*** Data ***
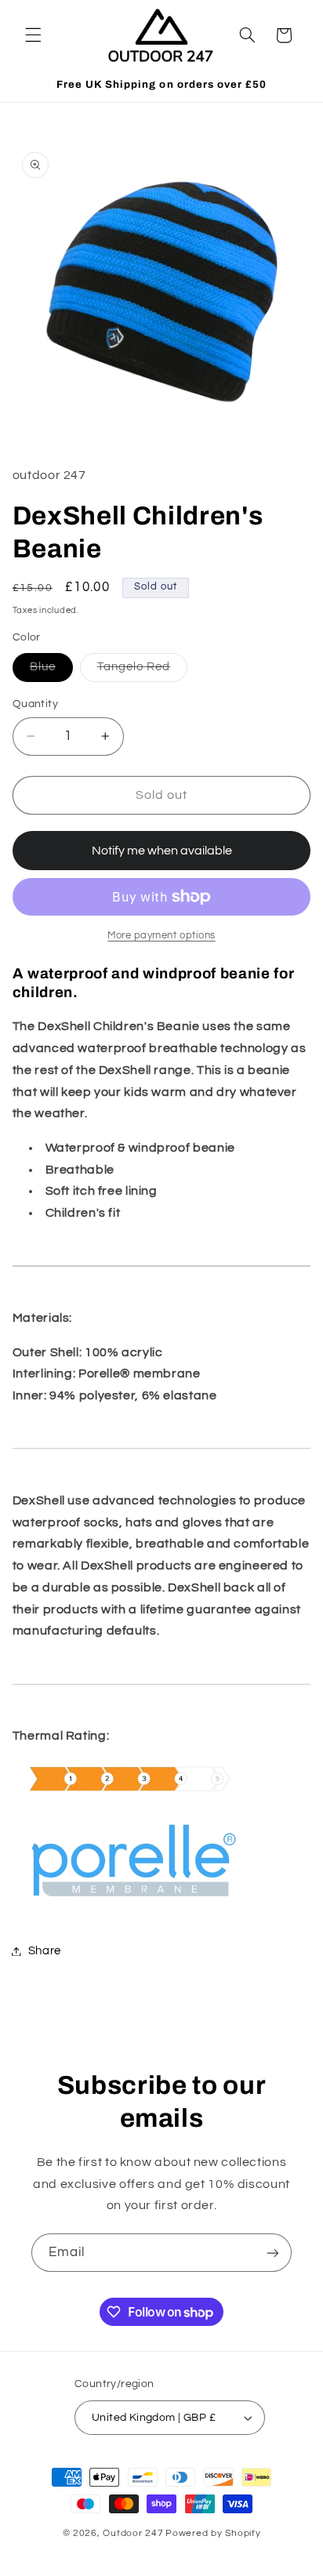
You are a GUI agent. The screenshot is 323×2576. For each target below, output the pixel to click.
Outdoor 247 (133, 2533)
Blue (51, 671)
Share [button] (44, 1951)
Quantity (35, 703)
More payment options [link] (161, 936)
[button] (33, 35)
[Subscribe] (273, 2252)
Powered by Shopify (212, 2533)
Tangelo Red (142, 671)
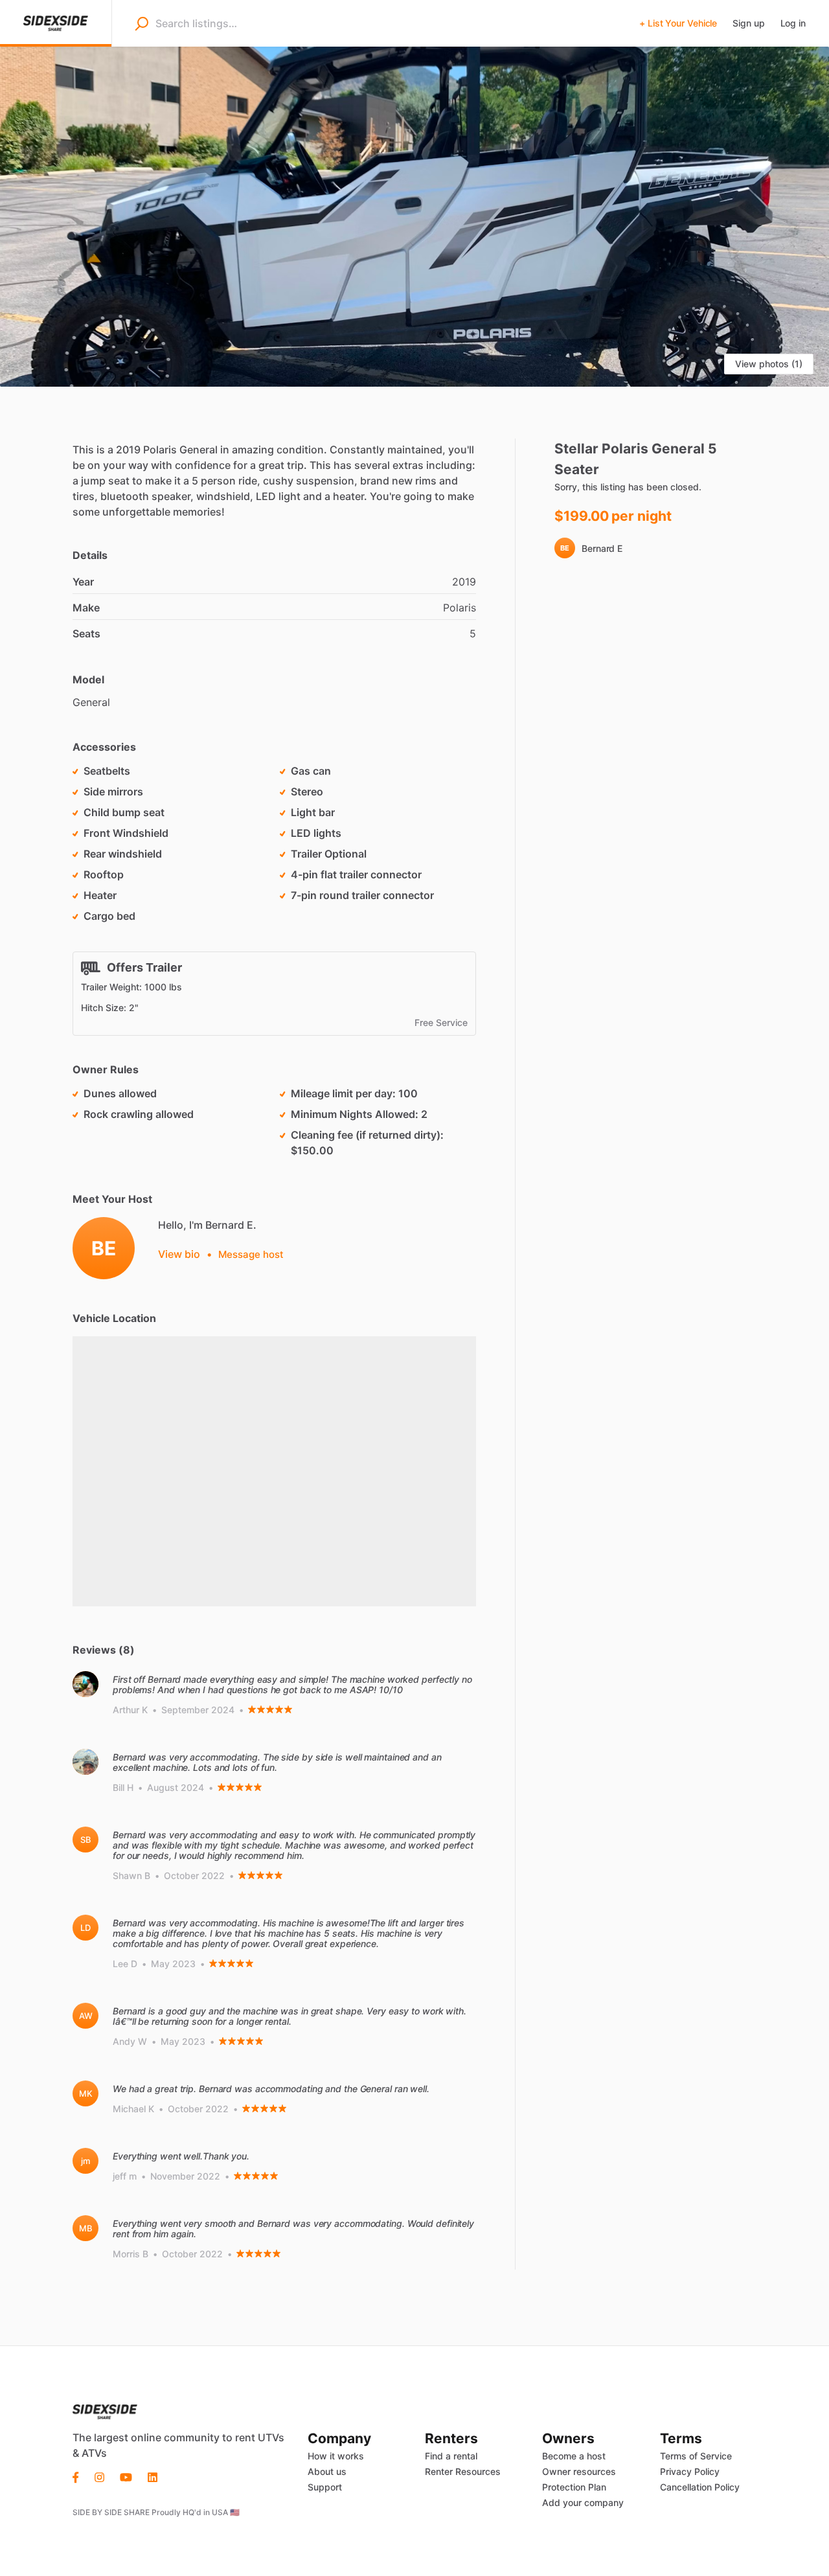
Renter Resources (463, 2471)
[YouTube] (126, 2476)
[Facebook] (80, 2476)
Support (325, 2486)
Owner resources (579, 2471)
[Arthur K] (85, 1684)
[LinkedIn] (152, 2476)
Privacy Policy (690, 2471)
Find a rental (451, 2455)
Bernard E (602, 548)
*** End of Data ***
From the first line to the last, copy the listing above exactly, dropping all images.

You are a GUI agent. The screenshot is 323×2576. For each target below, output the pixel to click.
Outdoor 247 (133, 2533)
Blue (51, 671)
Share [button] (44, 1951)
Quantity (35, 703)
More payment options [link] (161, 936)
[button] (33, 35)
[Subscribe] (273, 2252)
Powered by Shopify (212, 2533)
Tangelo Red (142, 671)
Renter Resources (463, 2471)
[YouTube] (126, 2476)
[Facebook] (80, 2476)
Support (325, 2486)
Owner resources (579, 2471)
[Arthur K] (85, 1684)
[LinkedIn] (152, 2476)
Privacy Policy (690, 2471)
Find a rental (451, 2455)
Bernard E (602, 548)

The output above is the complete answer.